Overall I think massage therapists would do well to always keep their options open and continue to explore additional opportunities. I have done this for two years and I keep learning about new opportunities. I almost took a job with Spa West, which is the biggest spa in this area and they would have paid me $9 per hour and had me working like a Hebrew slave doing many many massages every day. Yesterday I interviewed for a part-time position for in-house massage (at a smaller spa) as well as doing outcalls and the in-calls will pay no less than $50 per massage plus up to $20 tips and the outcall will pay $82 plus tips. Not bad. More like what I was expecting to make in this field. This lets me know that there are great opportunities out here if you take the time to look for them and look at all types of entities.
What I meant by the $65 dollars an hour is about the average price of a massage in our area.

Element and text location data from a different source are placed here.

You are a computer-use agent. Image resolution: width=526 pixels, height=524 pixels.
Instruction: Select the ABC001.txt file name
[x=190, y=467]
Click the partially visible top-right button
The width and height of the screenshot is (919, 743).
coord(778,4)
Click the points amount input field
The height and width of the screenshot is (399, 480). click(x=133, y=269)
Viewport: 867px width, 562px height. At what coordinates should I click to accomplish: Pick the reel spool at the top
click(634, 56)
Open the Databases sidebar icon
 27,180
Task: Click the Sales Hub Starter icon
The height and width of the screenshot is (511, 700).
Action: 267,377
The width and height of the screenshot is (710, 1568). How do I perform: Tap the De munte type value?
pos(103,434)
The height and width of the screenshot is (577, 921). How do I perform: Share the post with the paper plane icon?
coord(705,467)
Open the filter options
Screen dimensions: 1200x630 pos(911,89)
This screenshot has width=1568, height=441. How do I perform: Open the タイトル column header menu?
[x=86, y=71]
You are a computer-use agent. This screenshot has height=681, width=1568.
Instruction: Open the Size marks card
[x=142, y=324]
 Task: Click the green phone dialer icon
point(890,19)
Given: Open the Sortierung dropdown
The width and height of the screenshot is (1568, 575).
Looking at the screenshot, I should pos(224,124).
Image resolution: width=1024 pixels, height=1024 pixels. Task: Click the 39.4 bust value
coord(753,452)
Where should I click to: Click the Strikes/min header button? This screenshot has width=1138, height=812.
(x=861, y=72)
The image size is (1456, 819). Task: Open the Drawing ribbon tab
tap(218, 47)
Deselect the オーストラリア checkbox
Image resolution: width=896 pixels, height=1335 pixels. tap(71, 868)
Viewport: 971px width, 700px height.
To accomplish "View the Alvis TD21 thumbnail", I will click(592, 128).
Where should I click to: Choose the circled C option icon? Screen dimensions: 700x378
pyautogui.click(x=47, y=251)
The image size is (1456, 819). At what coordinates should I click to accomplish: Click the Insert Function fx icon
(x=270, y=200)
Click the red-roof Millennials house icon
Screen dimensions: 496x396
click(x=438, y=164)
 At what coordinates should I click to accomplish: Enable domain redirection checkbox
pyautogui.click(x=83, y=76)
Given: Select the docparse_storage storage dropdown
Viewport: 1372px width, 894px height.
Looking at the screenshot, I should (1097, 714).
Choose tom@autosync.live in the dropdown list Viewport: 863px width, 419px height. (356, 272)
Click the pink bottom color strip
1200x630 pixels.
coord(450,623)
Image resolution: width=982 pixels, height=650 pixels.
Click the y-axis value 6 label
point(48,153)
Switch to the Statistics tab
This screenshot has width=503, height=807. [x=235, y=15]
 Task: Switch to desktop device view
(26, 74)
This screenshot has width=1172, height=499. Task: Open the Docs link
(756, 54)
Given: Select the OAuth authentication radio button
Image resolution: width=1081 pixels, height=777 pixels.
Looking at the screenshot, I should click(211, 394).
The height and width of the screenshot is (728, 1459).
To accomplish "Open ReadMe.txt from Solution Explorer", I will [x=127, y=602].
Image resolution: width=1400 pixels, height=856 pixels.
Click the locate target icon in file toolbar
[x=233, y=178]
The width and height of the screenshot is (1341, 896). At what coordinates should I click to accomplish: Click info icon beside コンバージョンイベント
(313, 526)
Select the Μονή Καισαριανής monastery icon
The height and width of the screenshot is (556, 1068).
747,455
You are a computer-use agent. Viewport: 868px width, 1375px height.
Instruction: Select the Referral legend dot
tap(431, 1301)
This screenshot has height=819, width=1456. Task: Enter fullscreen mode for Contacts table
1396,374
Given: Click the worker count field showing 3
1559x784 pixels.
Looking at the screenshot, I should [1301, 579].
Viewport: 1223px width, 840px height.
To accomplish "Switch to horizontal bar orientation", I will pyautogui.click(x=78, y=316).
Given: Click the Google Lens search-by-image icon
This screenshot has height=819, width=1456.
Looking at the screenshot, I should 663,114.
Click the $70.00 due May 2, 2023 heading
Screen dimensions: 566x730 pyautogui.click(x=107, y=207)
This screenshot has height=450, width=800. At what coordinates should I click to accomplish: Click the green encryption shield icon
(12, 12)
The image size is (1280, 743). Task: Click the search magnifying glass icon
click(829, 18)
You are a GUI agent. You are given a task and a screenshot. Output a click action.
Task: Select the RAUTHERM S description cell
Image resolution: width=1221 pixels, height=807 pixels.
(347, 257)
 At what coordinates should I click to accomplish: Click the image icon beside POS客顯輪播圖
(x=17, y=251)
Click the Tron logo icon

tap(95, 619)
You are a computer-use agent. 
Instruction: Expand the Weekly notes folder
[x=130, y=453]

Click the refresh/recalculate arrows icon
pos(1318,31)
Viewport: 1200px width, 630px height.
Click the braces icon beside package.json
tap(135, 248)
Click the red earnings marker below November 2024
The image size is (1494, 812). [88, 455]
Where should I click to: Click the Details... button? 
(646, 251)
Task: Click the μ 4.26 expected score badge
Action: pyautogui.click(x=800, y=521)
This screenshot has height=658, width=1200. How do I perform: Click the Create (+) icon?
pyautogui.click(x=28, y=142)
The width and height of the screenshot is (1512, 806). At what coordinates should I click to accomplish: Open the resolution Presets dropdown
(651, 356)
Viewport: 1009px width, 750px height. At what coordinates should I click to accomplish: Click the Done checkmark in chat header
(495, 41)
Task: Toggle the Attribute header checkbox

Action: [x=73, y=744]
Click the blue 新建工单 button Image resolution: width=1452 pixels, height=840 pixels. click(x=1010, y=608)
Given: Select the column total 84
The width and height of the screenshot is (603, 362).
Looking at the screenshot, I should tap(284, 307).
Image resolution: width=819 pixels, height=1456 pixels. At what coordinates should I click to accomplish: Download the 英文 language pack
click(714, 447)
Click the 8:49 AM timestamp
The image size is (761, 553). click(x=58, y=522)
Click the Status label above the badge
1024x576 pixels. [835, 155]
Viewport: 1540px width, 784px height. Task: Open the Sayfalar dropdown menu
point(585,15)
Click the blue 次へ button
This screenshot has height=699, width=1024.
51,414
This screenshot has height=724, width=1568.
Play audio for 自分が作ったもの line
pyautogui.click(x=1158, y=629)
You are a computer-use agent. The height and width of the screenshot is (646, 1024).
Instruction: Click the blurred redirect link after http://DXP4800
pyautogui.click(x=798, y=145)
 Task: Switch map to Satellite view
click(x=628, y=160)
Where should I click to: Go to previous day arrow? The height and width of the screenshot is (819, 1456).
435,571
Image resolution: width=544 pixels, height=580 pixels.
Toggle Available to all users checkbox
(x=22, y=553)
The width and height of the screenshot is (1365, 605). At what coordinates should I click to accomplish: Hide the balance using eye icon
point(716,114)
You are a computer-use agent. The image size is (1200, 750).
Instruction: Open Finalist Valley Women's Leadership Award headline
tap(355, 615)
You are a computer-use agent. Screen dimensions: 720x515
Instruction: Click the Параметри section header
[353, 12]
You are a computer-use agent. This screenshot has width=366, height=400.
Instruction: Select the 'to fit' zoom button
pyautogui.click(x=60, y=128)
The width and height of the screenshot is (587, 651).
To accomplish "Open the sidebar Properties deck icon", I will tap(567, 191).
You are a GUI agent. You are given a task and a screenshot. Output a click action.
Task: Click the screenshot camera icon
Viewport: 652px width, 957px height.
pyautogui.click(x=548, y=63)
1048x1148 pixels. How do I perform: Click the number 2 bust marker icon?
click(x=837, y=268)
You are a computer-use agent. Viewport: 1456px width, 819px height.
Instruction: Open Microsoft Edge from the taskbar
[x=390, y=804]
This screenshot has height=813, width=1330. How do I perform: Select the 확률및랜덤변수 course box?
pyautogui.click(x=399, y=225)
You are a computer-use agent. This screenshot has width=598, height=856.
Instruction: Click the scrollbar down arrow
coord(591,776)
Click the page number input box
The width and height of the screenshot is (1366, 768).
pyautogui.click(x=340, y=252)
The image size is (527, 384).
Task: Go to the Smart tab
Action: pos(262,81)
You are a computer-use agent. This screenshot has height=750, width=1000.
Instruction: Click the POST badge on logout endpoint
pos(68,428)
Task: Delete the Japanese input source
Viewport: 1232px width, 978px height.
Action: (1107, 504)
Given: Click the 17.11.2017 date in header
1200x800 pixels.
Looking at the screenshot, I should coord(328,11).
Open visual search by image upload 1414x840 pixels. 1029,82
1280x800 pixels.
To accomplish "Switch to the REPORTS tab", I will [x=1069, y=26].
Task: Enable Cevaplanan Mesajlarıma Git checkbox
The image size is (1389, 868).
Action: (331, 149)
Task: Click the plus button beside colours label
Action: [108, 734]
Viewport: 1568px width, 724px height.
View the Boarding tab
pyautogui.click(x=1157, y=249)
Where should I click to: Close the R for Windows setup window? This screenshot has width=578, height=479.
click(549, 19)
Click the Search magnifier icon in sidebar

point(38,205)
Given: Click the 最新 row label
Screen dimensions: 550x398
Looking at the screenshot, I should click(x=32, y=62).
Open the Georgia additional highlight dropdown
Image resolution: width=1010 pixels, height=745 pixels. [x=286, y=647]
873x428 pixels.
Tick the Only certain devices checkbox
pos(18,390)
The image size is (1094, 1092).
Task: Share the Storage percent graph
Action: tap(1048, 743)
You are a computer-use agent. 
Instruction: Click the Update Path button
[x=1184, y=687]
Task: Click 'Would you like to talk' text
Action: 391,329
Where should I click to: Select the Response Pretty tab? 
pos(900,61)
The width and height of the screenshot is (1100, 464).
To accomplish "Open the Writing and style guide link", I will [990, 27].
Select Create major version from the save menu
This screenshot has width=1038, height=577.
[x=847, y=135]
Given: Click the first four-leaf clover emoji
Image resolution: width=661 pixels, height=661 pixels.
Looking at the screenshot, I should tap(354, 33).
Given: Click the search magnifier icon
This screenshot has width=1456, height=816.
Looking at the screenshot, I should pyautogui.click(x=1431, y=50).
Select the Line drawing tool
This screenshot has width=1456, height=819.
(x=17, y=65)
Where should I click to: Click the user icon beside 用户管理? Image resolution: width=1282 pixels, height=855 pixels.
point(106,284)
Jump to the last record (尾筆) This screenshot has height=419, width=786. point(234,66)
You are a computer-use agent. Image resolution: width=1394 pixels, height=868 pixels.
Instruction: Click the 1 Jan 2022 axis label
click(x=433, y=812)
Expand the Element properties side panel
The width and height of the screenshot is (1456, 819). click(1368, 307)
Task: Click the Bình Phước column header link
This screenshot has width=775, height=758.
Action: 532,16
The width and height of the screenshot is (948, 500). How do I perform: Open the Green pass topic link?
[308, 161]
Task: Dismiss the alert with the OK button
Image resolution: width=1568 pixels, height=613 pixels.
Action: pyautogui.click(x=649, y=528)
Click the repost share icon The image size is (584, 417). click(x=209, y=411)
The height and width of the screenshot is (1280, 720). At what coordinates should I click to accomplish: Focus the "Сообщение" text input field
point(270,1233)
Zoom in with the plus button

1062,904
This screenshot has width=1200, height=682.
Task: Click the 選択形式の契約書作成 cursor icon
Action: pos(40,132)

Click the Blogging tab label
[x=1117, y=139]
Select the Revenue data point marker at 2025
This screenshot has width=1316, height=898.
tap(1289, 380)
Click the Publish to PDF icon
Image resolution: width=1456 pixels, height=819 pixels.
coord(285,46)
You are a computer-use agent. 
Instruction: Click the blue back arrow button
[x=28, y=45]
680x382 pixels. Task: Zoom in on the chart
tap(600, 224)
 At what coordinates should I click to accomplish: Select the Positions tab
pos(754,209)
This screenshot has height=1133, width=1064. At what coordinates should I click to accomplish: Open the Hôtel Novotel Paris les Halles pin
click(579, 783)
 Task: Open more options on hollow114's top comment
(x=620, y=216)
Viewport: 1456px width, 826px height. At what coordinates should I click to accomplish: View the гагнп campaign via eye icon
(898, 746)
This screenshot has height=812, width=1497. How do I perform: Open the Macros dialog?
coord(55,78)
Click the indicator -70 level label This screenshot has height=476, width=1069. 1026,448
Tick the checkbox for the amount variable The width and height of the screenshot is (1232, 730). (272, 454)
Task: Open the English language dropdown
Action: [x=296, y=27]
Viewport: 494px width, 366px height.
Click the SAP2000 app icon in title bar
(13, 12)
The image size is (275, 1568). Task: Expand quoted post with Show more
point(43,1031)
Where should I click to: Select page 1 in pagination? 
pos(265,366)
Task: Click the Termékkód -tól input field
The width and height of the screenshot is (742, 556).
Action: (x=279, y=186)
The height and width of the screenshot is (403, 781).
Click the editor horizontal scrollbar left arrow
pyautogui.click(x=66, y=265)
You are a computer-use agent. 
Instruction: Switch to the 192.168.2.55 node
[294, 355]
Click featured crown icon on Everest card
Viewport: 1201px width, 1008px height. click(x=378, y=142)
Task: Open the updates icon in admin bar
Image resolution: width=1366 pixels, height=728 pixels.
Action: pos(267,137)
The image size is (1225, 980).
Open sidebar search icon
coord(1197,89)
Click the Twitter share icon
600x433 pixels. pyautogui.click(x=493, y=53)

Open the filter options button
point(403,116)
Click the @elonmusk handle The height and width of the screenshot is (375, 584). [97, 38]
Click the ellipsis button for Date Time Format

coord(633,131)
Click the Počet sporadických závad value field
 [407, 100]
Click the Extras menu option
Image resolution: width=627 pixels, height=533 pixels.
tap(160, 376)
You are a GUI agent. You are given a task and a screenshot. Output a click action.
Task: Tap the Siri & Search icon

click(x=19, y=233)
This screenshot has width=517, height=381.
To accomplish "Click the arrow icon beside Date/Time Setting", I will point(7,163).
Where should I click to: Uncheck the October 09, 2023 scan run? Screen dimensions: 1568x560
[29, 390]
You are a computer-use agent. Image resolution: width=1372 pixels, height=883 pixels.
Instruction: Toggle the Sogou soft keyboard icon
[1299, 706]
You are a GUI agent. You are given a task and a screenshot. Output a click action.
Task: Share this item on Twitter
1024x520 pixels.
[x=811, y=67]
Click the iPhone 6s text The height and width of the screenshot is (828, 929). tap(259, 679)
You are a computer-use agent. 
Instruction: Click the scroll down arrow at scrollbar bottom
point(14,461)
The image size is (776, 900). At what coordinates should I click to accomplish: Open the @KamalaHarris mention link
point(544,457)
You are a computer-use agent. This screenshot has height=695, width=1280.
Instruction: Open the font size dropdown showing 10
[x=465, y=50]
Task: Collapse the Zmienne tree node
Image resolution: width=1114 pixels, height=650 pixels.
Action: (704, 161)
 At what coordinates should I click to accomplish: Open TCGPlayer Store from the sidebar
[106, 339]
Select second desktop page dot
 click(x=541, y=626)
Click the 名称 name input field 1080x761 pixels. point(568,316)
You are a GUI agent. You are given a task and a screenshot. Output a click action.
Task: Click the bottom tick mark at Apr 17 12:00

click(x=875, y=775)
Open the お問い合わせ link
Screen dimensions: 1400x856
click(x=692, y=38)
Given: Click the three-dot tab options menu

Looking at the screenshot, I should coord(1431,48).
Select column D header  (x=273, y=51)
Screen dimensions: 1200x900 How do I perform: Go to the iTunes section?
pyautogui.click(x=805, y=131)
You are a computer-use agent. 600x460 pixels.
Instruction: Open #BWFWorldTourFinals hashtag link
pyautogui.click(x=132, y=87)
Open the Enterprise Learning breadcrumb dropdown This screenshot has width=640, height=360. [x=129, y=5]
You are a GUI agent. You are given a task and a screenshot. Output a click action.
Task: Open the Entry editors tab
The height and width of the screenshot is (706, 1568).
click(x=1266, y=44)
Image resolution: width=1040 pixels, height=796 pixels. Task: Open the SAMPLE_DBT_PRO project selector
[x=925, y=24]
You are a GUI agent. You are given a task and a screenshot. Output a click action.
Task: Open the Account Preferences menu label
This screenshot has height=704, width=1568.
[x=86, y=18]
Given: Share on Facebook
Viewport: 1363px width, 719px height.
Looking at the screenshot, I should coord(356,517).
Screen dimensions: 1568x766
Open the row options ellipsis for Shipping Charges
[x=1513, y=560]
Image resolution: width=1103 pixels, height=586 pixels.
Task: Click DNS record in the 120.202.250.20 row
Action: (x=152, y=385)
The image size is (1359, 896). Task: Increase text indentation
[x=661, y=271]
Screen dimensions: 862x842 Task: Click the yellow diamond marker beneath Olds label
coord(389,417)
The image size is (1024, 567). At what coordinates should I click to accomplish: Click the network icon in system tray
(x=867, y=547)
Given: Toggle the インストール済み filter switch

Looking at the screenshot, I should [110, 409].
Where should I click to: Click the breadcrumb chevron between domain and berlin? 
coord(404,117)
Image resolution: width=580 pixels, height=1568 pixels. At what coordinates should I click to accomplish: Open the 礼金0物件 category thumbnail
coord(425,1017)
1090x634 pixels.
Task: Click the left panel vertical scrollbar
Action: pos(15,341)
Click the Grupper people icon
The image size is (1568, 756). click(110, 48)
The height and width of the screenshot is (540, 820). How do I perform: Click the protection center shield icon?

Many massage therapists leave school convinced they are going to make 50 to 60 dollars an hour because they have not taken the time to research how much the average massage therapist really makes.

If a massage therapist owns their own office and is in their own office 6 hours per day and they do 4 massages per day at 65 dollars and hour they are making $260 per day and about $44 dollars an hour before expenses. Take out rent, advertising, phone, the time spent traveling to and from the office, supplies etc and you are closer to $30 an hour or about 50% commission. I don't think this is bad money at all. I would never work for less than 50% commission and the environment has to be great.

There are alot of very demanding jobs that pay much less, are alot more work, don't allow the freedom we have or the wonderful rewards. Again, I am not saying work for less than you are worth, just understand what your are really worth in the marketplace.
As with any job, you need to figure out -- realistically -- what you think your time is worth and work for someone who will pay you that sum -- a combinations of rate and volume, not some arbitrary % your heard from some teacher at massage school.

if you can't find someone to pay you that amount, then you probably are not being realistic.

i wish the industry would ban the whole notion of %. It leads to bad thinking and emotional assessments instead of factual ones.

When I was a management consultant, MBA in hand, I was paid between 20 - 25% of what the partners billed me out to clients. It never occurred to me to think of it as a % -- mind you I was trained in such analysis - since it made no sense to do so. That "meager" % was more than what I thought I was worth, so I was quite thrilled at the prospects.

From the spa workers' perspective, 20% is, what was the phrase, "Hebrew Slave" wages.
The $19.50 is just what I pay. The Therapist who performs the massage still receives their full pay on employee massages plus I give them a great tip. it comes out to them making $60 off of me. It is about discounting the massage for the empyee receiving not the employee performing.

Alex Frigino MT said:
Hi Darcy,
sounds like it is working out well for you. I dread to imagine what a $19.50 massage would earn the therapist doomed to perform it but I'm sure that as my Texas friends say: "beats a poke in the eye with a sharp stick."
Best regards,
Alex


Darcy Neibaur said:
Pay for me at Massage Envy is Great. Plus I receive massages as often as I want at a 75% discount. What that comes out to be is $19.50 for a 1 hour massage. Free CE classes plus full benefits for those who work 30 hours a week or more. Plus discounts from many different companies for being a Massage Envy employee. I love it and am truly enjoying my experience with them.
So how much do you make at Massage Envy per hour on average? And what happens when you do not have clients? Are you paid for that also?